■ Problema
Per favore, sostituisci "Expand" con "Collapse" in tutte le voci qui sotto e riscrivile lasciando invariato tutto il resto. Ometti le immagini.

■ Dati estratti

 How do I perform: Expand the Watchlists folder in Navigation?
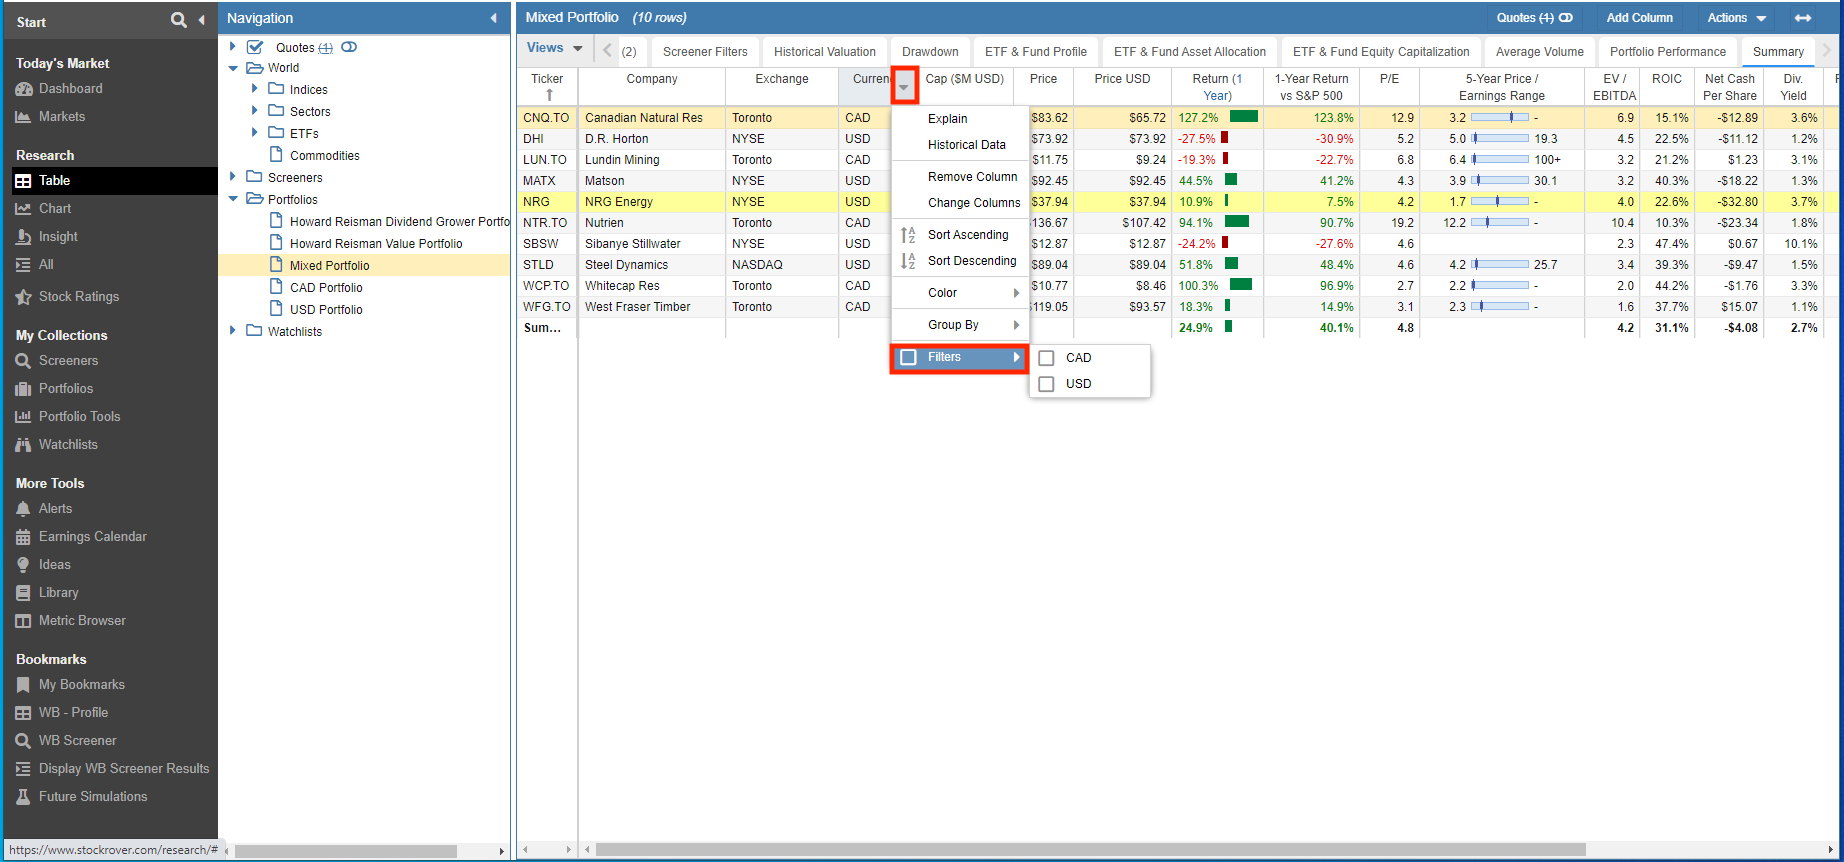point(233,331)
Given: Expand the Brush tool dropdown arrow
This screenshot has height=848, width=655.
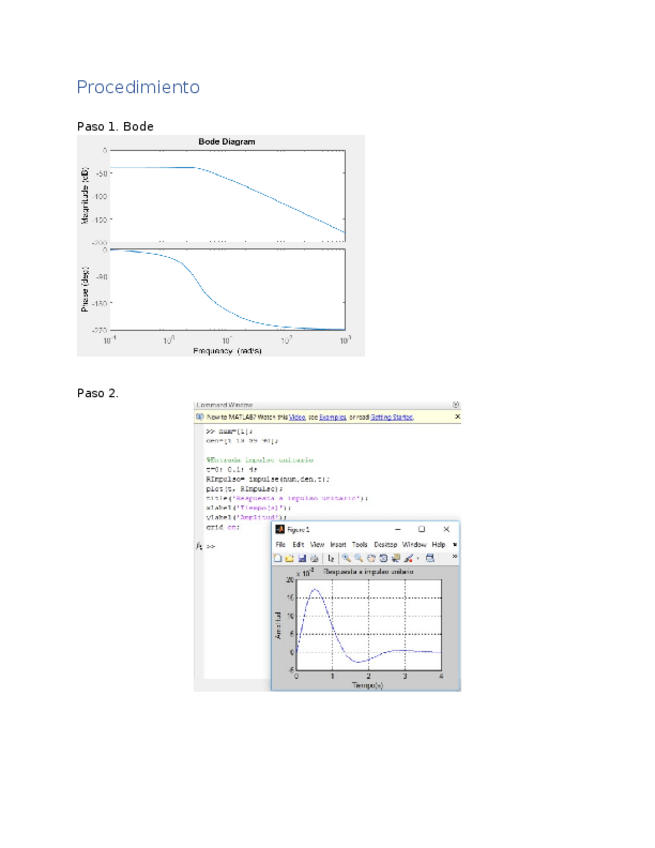Looking at the screenshot, I should point(417,558).
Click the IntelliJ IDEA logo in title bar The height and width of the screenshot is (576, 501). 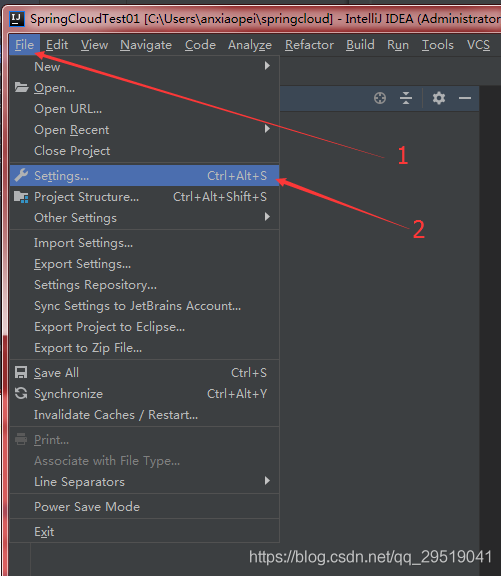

■ Soluzione
 How do I perform: Collapse the Watchlists folder in Navigation?
point(233,331)
Given: Collapse the Brush tool dropdown arrow
This screenshot has height=848, width=655.
Looking at the screenshot, I should point(417,558).
Click the IntelliJ IDEA logo in title bar The height and width of the screenshot is (576, 501). 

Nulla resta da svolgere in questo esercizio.